Photo by Giorgio Zucchiatti, courtesy the artist and the Fondazione La Biennale di Venezia
Luca Buvoli, "A Beautiful Day After Tomorrow–Un Bellissimo Dopodomani" (2007), Arsenale, 52nd Venice Biennale. Installation view, phase 2 of 4, with "Vector Tricolor [Entanglement of Modernist Myths]" and "Un Bellissimo Dopodomani–Mosaic [Anachroheroism]"

As for new media, I learned mainly from books and struggled through a self-taught filmmaking and animating course from 16mm film to digital programs. I have accepted the collaboration of technical experts to speed up the process.

Do you expect that people who come to see your work understand that studio assistants have contributed to it? Would knowing this change the audience's opinion of the work?
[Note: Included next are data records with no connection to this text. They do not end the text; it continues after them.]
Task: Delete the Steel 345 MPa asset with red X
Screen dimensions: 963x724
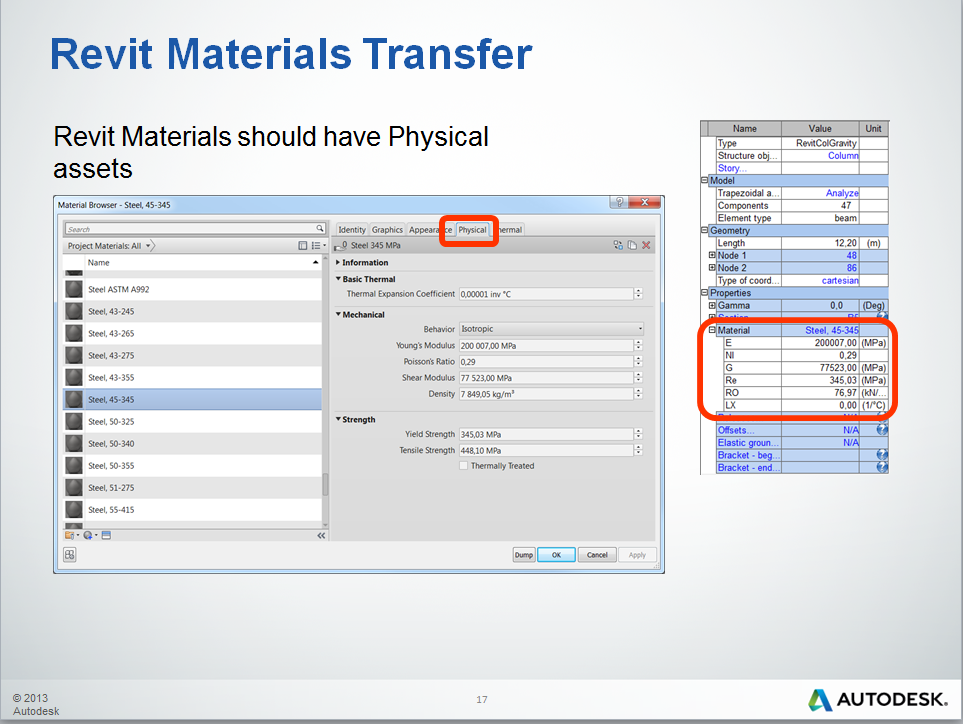Action: click(646, 246)
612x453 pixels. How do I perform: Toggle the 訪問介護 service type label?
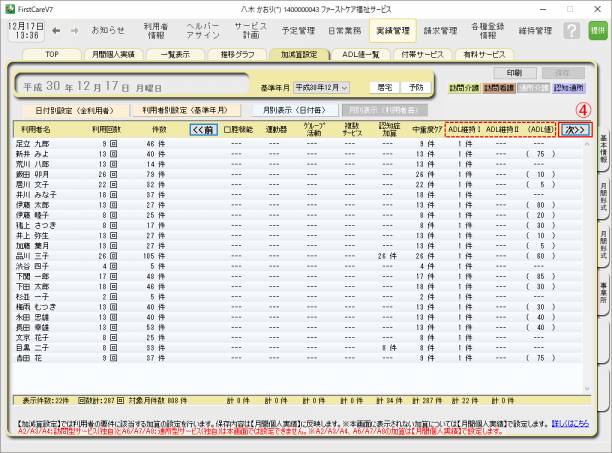pyautogui.click(x=463, y=88)
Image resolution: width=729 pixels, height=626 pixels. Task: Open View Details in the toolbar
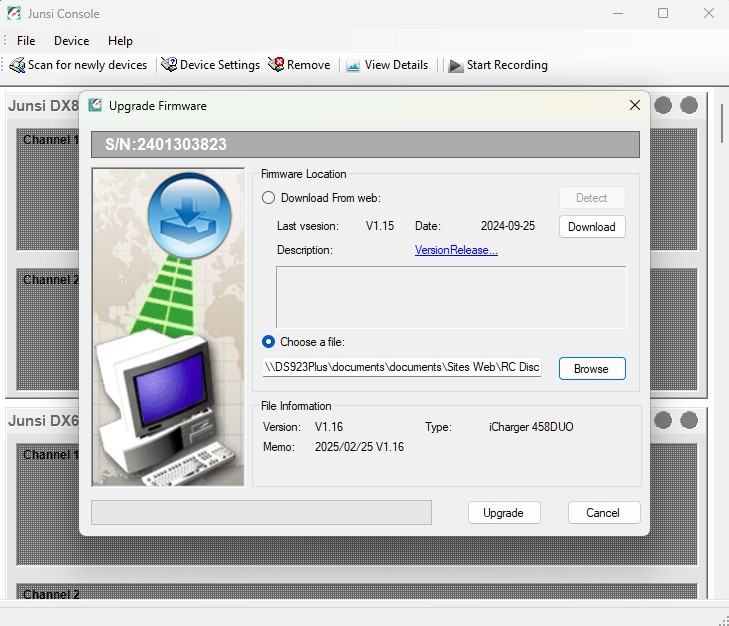coord(353,65)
Actually, I’ve experienced the opposite. When I began showing my reinforced resin “Vectors,” which were almost always modeled, molded, cast, and assembled by me, people asked what fabricators I had hired. Even when I was showing my early 16mm animated films in the early 90s—years before there was any interest in this medium in the art world—a few people asked me what computer program I was using, or what animator team I had hired to create such hand-made and delicate effect. In fact, each film was the result of thousands of my individual pen-and-ink drawings and careful planning.